** Opening DATASET EXCERPTS block **
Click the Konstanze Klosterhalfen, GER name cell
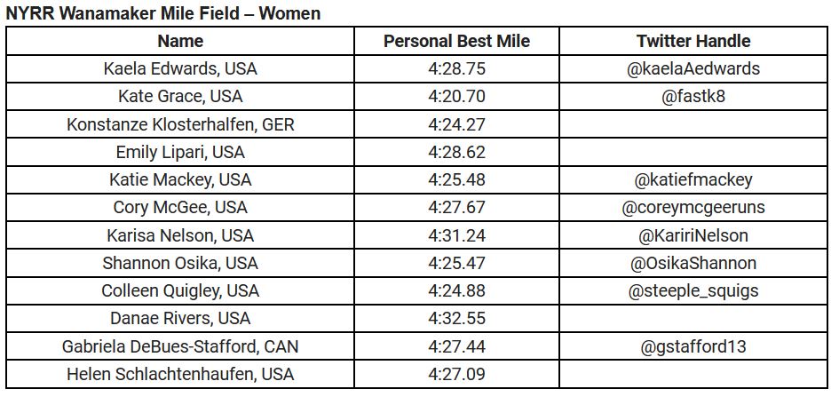This screenshot has height=397, width=839. pyautogui.click(x=180, y=124)

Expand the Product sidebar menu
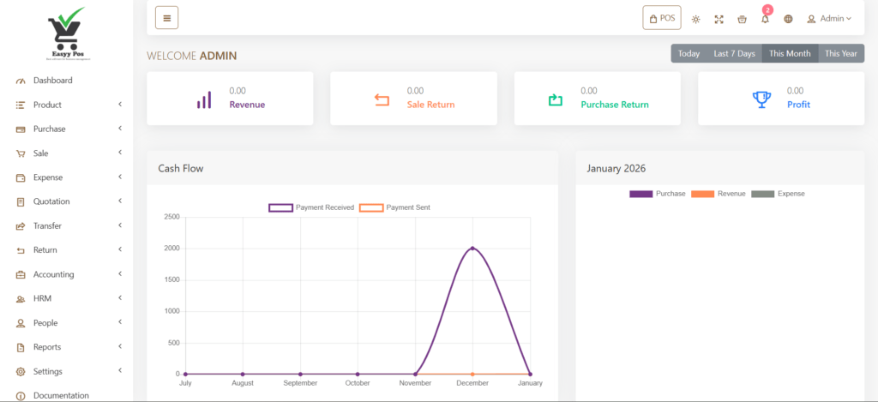coord(67,105)
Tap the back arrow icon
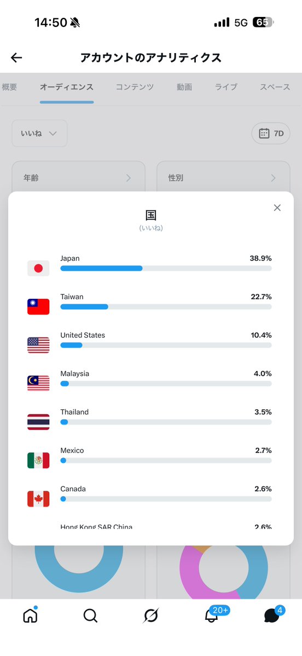This screenshot has height=656, width=302. click(16, 58)
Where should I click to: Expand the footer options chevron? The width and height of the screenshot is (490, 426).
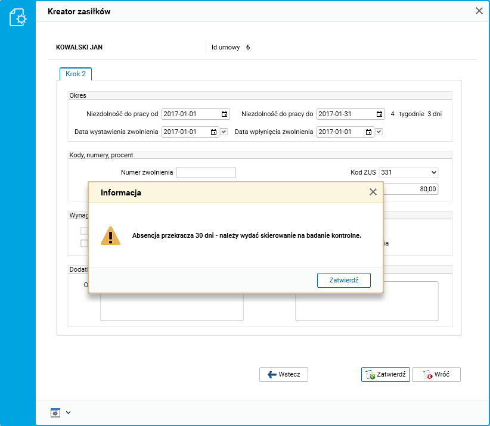tap(68, 412)
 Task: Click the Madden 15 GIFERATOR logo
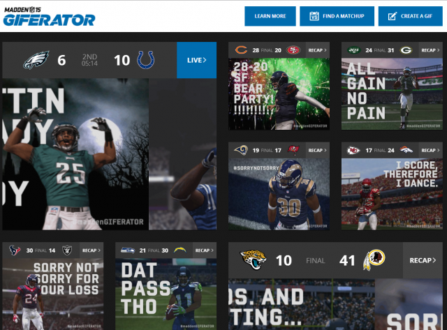point(48,15)
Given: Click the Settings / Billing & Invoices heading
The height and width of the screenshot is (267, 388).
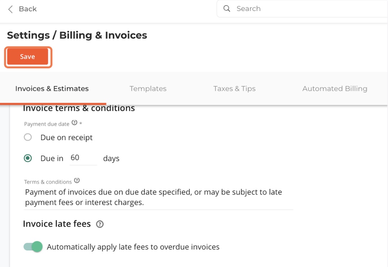Looking at the screenshot, I should (x=77, y=35).
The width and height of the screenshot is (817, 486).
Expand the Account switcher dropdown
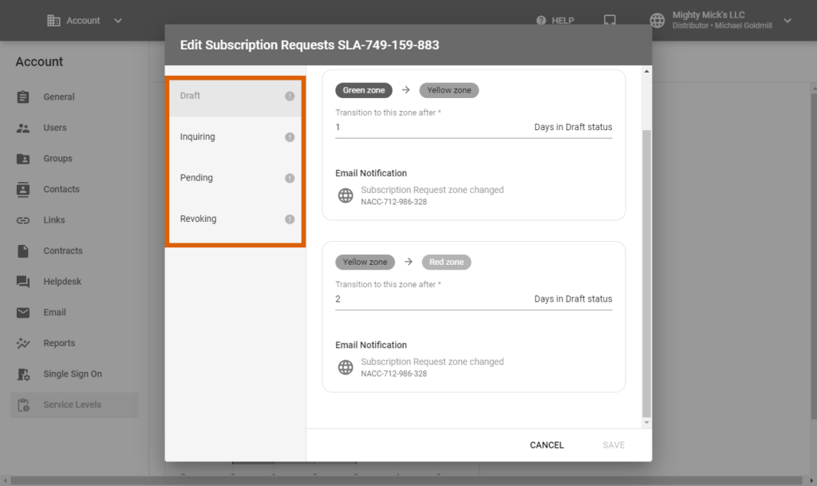[116, 21]
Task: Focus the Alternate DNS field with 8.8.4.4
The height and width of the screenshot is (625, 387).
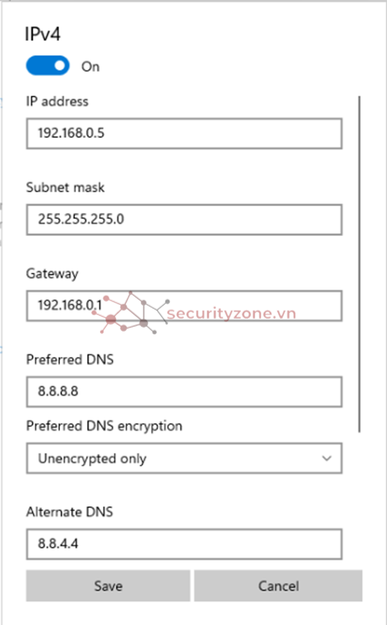Action: pos(185,544)
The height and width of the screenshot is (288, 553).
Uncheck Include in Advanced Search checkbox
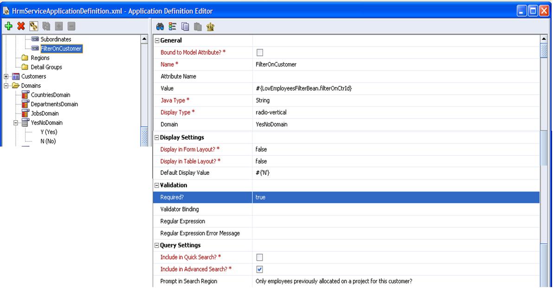click(260, 269)
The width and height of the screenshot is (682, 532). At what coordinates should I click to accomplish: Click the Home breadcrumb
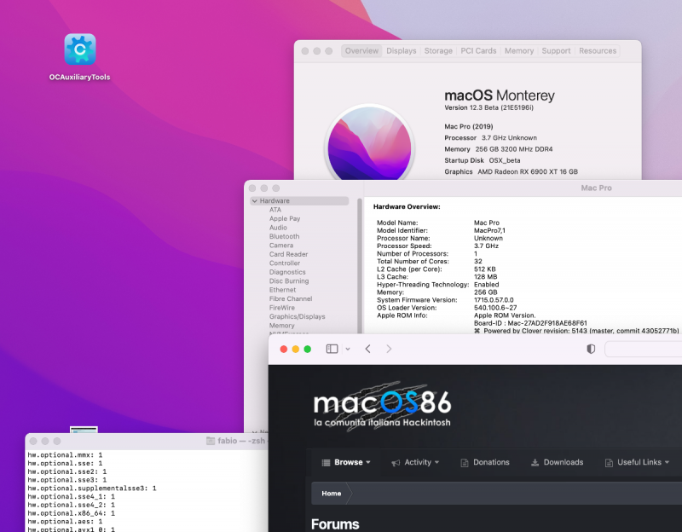point(332,493)
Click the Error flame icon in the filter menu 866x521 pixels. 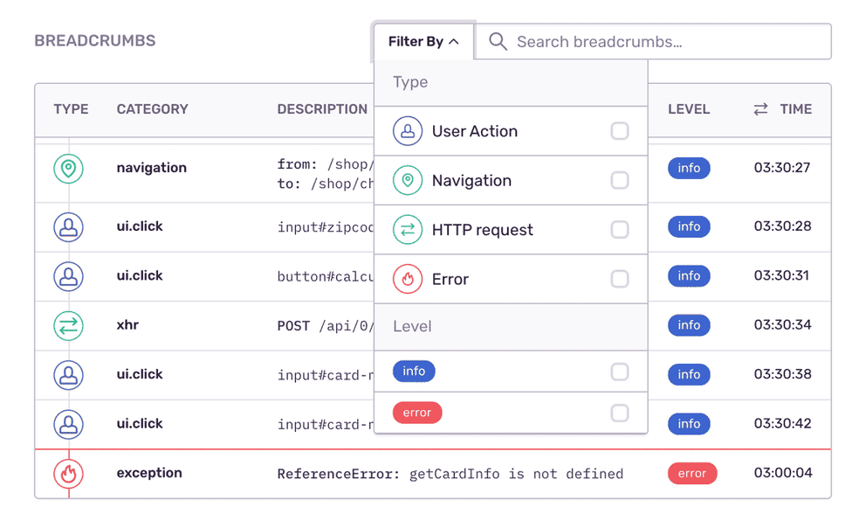[x=409, y=279]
** Closing DATASET EXCERPTS block **
YOUR GOAL: Would you write out exactly the lines above, starting at the line containing "The height and width of the screenshot is (267, 388)." and stopping after the line containing "The height and width of the screenshot is (288, 553)."? Omit the pictures.

YOUR RESPONSE:
The height and width of the screenshot is (267, 388).
Looking at the screenshot, I should (x=77, y=35).
The width and height of the screenshot is (817, 486).
Expand the Account switcher dropdown
[116, 21]
Task: Focus the Alternate DNS field with 8.8.4.4
The height and width of the screenshot is (625, 387).
Action: pos(185,544)
The height and width of the screenshot is (288, 553).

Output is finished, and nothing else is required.